ORLANDO, Fla. (SMU) – SMU women's soccer player
Jewel Boland was named to the National Academic Momentum Award Second Team, Scholar Baller and the Institute for Sport and Social Justice announced Tuesday. Boland is one of 68 student-athletes recognized across the country, and categorized into three teams based on each student-athlete's academic improvement and the impact each student-athlete's academic performance had on his or her classmates, teammates, academic advisors, and professors.
Boland transferred to SMU from a junior college in her sophomore year. As she adjusted to the rigors of SMU and was finding ways to connect with the SMU community, she ultimately settled on Sport Performance Leadership as her major. She was drawn to the prospect of interacting with and mentoring athletes.
As the COVID-19 pandemic hit in Spring, and social injustices were highlighted, Jewel stepped up to make a difference. She is now a part of the leadership council on her team and Athletes Advocating for a Change.
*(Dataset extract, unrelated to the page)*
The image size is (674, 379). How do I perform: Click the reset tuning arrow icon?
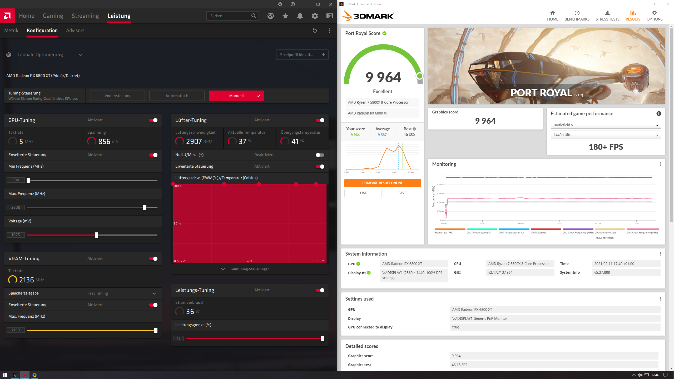click(315, 31)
Despite these unprecedented times, she became advocate for social justice in her team, campus, and Dallas community. She took her Sport Performance Leadership classroom lessons, and applied them to her life.
Established in 1995, the Scholar Baller® movement evolved in response to concerns that the student-athlete's athletics role increasingly superseded the student role. Well before the Name Image and Likeness (NIL) movement, Scholar-Baller in 2004 made history as the first organization to brand educational logos (ThinkMan® and ThinkWoman®) on NCAA and NAIA student-athlete jerseys, helmets, and uniforms during athletic competition.
In order to address this issue, the founding members of Scholar Baller® developed a groundbreaking program to bridge the gap between education and sport utilizing student-athletes' passion for entertainment and athletics. As a result, the Scholar Baller® program continues to produce unprecedented outcomes in student retention, academic achievement, and career development. This is in part due to the organization's culturally relevant representation(s) of student-athlete academic performance outcomes through imagery and language. Other schools and conferences have imitated the Scholar Baller educational and "graduation stamp" of success on the jerseys and helmets.